3.2 Flow of operations

Fig 1 overviews the end-to-end pipeline of TIC-FusionNet across three stages: (i) Data Processing and Assessment, (ii) Feature Analysis and Model Training, and (iii) Interpretability and Financial Evaluation. In Stage (i), historical OHLCV series and technical indicators are aligned on native trading calendars, cleaned, normalized, and rendered into standardized candlestick charts with indicator overlays; labels are defined as 5-day log-returns with strict chronological splits to avoid leakage. In Stage (ii), the temporal branch applies EMA-based trend decomposition and Linear Transformer encoding, while the image branch uses an SC-CNN with CBAM to extract spatial–channel patterns; a gated fusion module adaptively combines modality-specific embeddings, and models are trained under a unified protocol (Adam, MSE, early stopping, ReduceLROnPlateau).
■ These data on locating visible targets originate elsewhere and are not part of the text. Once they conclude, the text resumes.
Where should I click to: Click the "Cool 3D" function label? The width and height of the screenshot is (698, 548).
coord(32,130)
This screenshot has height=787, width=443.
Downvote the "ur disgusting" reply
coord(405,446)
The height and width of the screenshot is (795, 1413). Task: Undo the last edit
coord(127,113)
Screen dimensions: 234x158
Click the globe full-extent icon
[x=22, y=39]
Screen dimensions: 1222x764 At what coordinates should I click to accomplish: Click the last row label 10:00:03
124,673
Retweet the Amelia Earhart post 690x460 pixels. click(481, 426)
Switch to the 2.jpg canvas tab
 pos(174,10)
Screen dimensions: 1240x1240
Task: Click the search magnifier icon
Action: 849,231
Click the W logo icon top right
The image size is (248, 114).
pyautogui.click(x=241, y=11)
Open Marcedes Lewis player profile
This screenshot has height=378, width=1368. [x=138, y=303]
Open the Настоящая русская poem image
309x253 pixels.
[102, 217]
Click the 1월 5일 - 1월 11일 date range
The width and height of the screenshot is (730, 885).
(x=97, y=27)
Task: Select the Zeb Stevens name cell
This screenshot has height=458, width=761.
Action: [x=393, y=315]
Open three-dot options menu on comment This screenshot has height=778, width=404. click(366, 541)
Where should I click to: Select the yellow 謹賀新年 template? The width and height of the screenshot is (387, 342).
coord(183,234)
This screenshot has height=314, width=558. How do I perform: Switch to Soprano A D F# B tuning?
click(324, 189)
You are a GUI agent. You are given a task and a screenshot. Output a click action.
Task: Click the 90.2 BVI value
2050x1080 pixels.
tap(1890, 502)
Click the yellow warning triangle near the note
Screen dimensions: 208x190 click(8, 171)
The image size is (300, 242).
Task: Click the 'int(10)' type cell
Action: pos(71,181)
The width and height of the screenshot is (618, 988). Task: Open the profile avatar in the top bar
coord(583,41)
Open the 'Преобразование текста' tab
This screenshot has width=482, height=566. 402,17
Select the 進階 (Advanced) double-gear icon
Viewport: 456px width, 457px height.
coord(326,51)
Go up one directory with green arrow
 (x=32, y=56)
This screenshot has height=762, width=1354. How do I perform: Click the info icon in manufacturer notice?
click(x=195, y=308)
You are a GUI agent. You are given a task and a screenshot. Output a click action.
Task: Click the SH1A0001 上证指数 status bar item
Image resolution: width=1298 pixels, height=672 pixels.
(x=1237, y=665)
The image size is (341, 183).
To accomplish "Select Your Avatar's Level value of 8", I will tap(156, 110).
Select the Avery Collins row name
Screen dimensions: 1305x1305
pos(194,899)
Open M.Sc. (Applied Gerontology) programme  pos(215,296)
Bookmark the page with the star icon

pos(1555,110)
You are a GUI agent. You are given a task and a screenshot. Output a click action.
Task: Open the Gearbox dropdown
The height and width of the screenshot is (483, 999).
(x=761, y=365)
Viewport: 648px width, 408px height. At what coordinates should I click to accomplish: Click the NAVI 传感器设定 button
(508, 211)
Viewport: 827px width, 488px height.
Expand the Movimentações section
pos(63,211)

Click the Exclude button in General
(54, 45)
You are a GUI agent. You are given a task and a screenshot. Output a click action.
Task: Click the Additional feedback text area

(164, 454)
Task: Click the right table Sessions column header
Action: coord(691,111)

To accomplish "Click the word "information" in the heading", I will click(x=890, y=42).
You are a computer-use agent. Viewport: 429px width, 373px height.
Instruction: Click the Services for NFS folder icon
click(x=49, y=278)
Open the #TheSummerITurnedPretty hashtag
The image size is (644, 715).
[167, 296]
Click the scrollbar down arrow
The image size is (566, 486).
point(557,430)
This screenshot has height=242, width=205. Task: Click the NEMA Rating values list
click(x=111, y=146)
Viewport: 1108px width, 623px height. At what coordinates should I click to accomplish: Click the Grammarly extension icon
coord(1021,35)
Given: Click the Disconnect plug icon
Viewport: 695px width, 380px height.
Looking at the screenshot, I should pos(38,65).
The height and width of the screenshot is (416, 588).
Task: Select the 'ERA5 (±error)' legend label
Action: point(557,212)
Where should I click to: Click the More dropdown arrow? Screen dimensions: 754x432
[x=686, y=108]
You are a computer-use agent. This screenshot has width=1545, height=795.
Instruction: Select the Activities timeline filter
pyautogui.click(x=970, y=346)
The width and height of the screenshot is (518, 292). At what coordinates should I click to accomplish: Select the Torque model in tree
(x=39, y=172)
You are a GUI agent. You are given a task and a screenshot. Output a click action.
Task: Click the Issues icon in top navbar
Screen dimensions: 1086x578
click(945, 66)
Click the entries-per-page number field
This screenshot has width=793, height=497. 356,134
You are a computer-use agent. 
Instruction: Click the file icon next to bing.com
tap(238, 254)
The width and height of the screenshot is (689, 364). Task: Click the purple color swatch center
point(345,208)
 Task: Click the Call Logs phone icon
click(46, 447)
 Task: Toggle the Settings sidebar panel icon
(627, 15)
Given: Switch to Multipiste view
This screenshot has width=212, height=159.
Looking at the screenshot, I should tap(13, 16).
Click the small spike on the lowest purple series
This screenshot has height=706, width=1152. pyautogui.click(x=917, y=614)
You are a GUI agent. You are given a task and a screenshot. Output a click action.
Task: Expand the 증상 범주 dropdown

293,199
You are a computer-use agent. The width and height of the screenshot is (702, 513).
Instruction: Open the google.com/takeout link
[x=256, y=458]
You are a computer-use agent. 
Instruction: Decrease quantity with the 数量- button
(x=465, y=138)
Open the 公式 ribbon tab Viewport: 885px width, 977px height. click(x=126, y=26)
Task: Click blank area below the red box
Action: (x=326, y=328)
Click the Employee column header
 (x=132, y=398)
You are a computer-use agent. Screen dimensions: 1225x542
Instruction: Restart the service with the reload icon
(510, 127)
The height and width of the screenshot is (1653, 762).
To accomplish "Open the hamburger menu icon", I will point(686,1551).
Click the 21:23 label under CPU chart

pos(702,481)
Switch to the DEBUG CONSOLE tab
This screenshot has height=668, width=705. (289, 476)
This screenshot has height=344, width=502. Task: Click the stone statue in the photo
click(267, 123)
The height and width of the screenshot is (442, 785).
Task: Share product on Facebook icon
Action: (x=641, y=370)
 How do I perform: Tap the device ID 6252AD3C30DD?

In Stage (iii), we examine channel/spatial attention for interpretability, and evaluate real-world utility via a simple long/short backtest, reporting Sharpe, Information Ratio, Calmar ratio, and Maximum Drawdown, with statistical significance tested against baselines.

Download:

Fig 1. Overall operational flow of TIC-FusionNet, including data preprocessing, model training and benchmarking, interpretability inspection, and financial evaluation.

https://doi.org/10.1371/journal.pone.0333379.g001

Fig 1 illustrates the complete workflow of TIC-FusionNet in three sequential stages: Data Processing and Assessment, Model Training and Comparison, and Interpretability and Financial Evaluation.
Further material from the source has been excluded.